La fe del pueblo de Israel tenía dos pilares fundamentales sobre los que se asentaba: la ley y el templo.
Como hemos escuchado hoy en la primera lectura, la ley había sido entregada por Dios al pueblo, luego de salir de Egipto, y como una señal de la alianza de Dios con Israel y que se sintetiza en esas palabras: “Ustedes serán mi pueblo y yo seré su Dios”. Pues si Israel es el Pueblo de Dios, deberá responder siempre al amor y la misericordia con las que Dios los ha elegido, guardando fidelidad a la alianza expresada en los mandamientos.
Los mandamientos no son entonces unas simples imposiciones que atacan la libertad del hombre, ni son una carga; son por el contrario un camino de vida que Dios propone a Israel, para que cumpliéndolos, pueda alcanzar la felicidad.

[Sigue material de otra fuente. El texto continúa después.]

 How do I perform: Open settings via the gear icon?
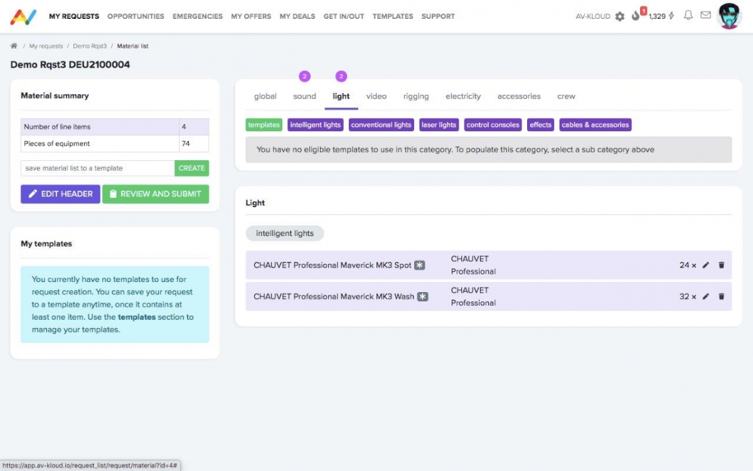620,16
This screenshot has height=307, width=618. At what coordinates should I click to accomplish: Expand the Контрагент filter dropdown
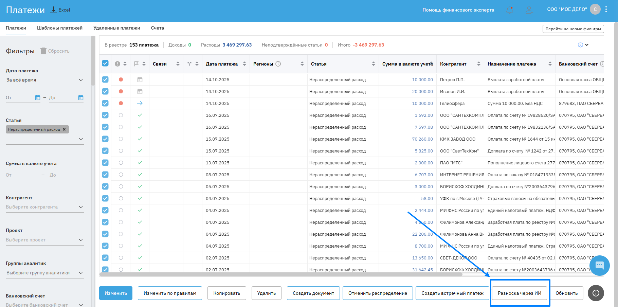coord(81,207)
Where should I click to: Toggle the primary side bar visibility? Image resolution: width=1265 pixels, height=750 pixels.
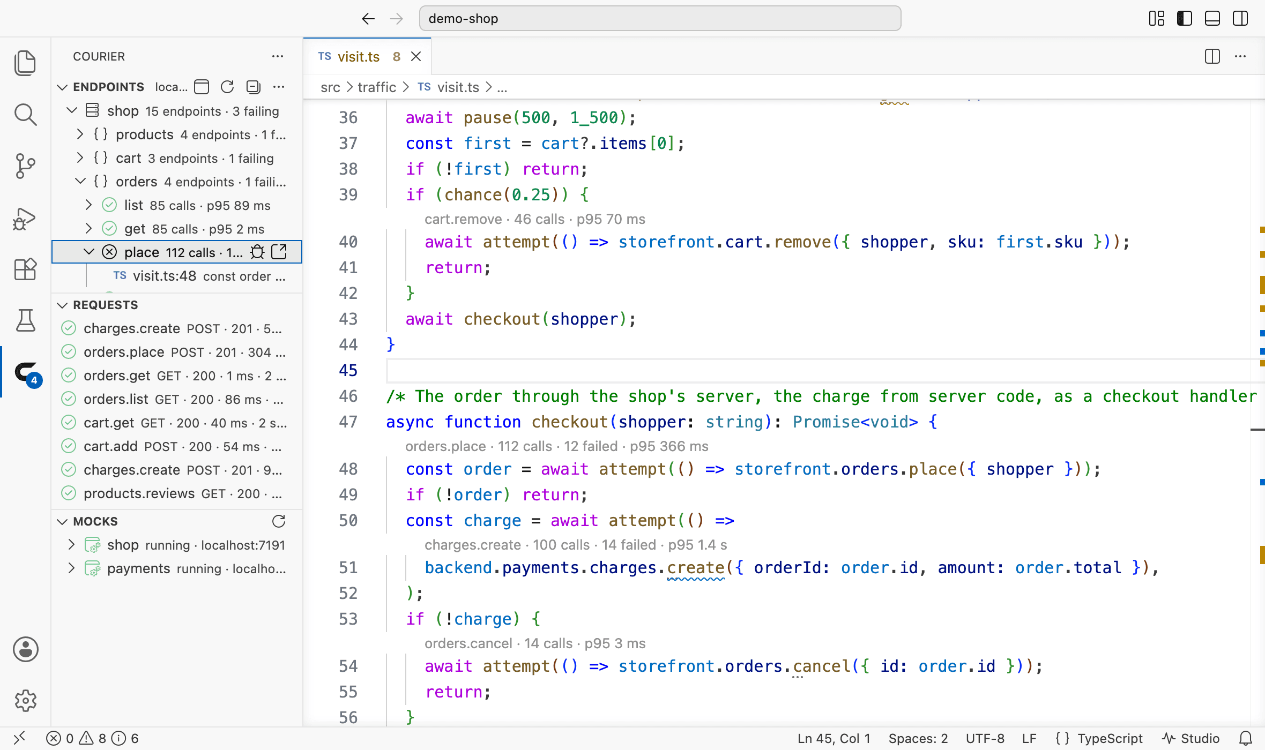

El templo por su parte, desde la época de su construcción en tiempos del rey Salomón, era la señal de la presencia de Dios en medio del pueblo, y era el lugar al que el Israelita piadoso podía acudir para levantar su oración y entrar en contacto con el Señor.
Sin embargo, con el tiempo, estas dos instituciones se fueron deformando, dejando de ser caminos de encuentro con el Señor. El mismo Jesús debe criticar muchas veces a los que ponen la ley por encima del hombre, convirtiéndola en una pesada carga; y lo mismo debe hacer en el caso del templo, que como escuchamos en el Evangelio de hoy, había dejado de ser el lugar de lo sagrado, para convertirse en un mercado, “cueva de bandidos” como lo llama el Señor. Esto nos muestra cómo cuando el pueblo aparta su corazón de Dios, comienza a vivir una religión vacía y estéril, como esa que tantas veces denunciaron los profetas
Por eso, el mensaje central de la Liturgia de la Palabra este día, es una gran motivación para que nosotros revisemos desde la sinceridad de nuestro corazón nuestra relación con Dios.
Jesús nos ha enseñado que la síntesis del estilo de vida del cristiano, está en el amor a Dios y al prójimo que son el resumen de toda la ley y los mandamientos de Dios.
El amor a Dios que debe manifestarse en una vida de oración y de intimidad con aquel que sabemos nos ama; pero cuántas veces nos pasa que descuidamos nuestra oración y que nos olvidamos con gran facilidad de Dios, recurriendo a Él sólo en momentos de dolor o de necesidad. Amor a Dios que debe manifestarse en la participación alegre de los Sacramentos, especialmente de la Eucaristía; pero cuántas veces venimos a ella solamente movidos por el deseo de cumplimiento, mientras estamos distraídos y afanados y abrimos nuestros oídos ni nuestro corazón para dejarnos interpelar por la Palabra del Señor. Amor a Dios que se traduce en el respeto por su casa que es casa de oración; pero cuántas veces nos pasa a nosotros que hacemos del templo un lugar cualquiera, sin darle el respeto que se merece y que va desde nuestra forma de vestir hasta nuestra disposición interior para encontrarnos con el Señor que está presente en esta casa.
Pero también el amor a los hermanos, que es la señal auténtica de nuestra fe y el reflejo de nuestra experiencia de Dios. Por eso es escandaloso ver que entre nosotros hayan tantos pobres que no tengan nada que comer, o que hayan tantos sufriendo por odios, violencias y rencores. Recordemos la constante invitación del Señor por boca de los profetas: “misericordia quiero y no sacrificios”, pues el mejor culto que podemos tributarle al Señor es una vida justa y honrada, llena de amor a los demás.
La imagen de Jesús que purifica el templo, nos revela la gloria del Hijo de Dios, así como su profunda pasión y empeño por las cosas de su padre; pero es además una invitación a que nosotros comencemos a purificar nuestra vida y especialmente a que mirando nuestra relación con Dios, descubramos si en realidad estamos dando un culto espiritual a Dios.
San Pablo nos invitaba hoy a mirar la cruz, para descubrir en ella toda la fuerza y la sabiduría de Dios que se entrega por nosotros; pues así mismo, mirando a Jesús crucificado y descubriendo en Él la victima de amor, el cordero que se ofrece en sacrificio para nuestra salvación, así mismo nosotros debemos hacer aquello que nos dice San Pablo: “ofrecer a Dios nuestros cuerpos como hostias vivas, santas y agradables a Dios”, y esto lo hacemos en la medida en que vivamos el amor a Dios y a los hermanos que sintetizan la ley y los profetas.
Si así lo hacemos este será, como dice el mismo San Pablo, nuestro culto razonable, una ofrenda de suave olor que llegará hasta el altar del cielo y que Dios aceptará con alegría.